Towards Bose–Einstein condensation of excitons in potential traps

An exciton is an electron–hole bound pair in a semiconductor. In the low-density limit, it is a composite Bose quasi-particle, akin to the hydrogen atom1. Just as in dilute atomic gases2,3, reducing the temperature or increasing the exciton density increases the occupation numbers of the low-energy states leading to quantum degeneracy and eventually to Bose–Einstein condensation (BEC)1. Because the exciton mass is small—even smaller than the free electron mass—exciton BEC should occur at temperatures of about 1 K, many orders of magnitude higher than for atoms. However, it is in practice difficult to reach BEC conditions, as the temperature of excitons can considerably exceed that of the semiconductor lattice.
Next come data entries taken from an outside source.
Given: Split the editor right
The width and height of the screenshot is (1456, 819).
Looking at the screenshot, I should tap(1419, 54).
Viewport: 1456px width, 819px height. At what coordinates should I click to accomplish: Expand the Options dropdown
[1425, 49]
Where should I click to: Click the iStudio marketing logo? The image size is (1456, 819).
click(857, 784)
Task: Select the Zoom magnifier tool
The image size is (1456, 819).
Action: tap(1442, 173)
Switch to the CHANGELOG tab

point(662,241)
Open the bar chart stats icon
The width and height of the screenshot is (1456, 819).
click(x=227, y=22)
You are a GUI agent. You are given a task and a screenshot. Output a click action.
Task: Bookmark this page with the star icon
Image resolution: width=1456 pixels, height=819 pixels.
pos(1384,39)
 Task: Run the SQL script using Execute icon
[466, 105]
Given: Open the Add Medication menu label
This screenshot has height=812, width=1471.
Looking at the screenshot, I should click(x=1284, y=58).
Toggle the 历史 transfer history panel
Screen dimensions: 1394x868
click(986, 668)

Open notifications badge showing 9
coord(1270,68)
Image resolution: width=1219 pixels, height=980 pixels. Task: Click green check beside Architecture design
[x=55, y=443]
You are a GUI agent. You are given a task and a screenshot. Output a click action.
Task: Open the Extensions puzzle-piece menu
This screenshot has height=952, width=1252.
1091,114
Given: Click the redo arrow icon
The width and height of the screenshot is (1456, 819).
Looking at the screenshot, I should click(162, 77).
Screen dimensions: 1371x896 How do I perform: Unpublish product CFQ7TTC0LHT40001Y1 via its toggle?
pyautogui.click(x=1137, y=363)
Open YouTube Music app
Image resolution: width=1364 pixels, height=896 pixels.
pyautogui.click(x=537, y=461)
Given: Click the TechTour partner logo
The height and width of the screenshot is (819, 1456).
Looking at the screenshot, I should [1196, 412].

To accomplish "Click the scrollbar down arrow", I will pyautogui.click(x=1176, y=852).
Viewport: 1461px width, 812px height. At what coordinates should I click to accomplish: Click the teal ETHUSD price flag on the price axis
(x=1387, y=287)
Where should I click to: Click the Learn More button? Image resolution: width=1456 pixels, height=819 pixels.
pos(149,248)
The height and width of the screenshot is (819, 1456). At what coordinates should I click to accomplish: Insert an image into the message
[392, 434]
The search for exciton BEC has concentrated on long-lived excitons: the exciton lifetime against electron–hole recombination therefore should exceed the characteristic timescale for the cooling of initially hot photo-generated excitons4,5,6,7,8,9,10. Until now, all experiments on atom condensation were performed on atomic gases confined in the potential traps. Inspired by these experiments, and using specially designed semiconductor nanostructures, we have collected quasi-two-dimensional excitons in an in-plane potential trap. Our photoluminescence measurements show that the quasi-two-dimensional excitons indeed condense at the bottom of the traps, giving rise to a statistically degenerate Bose gas.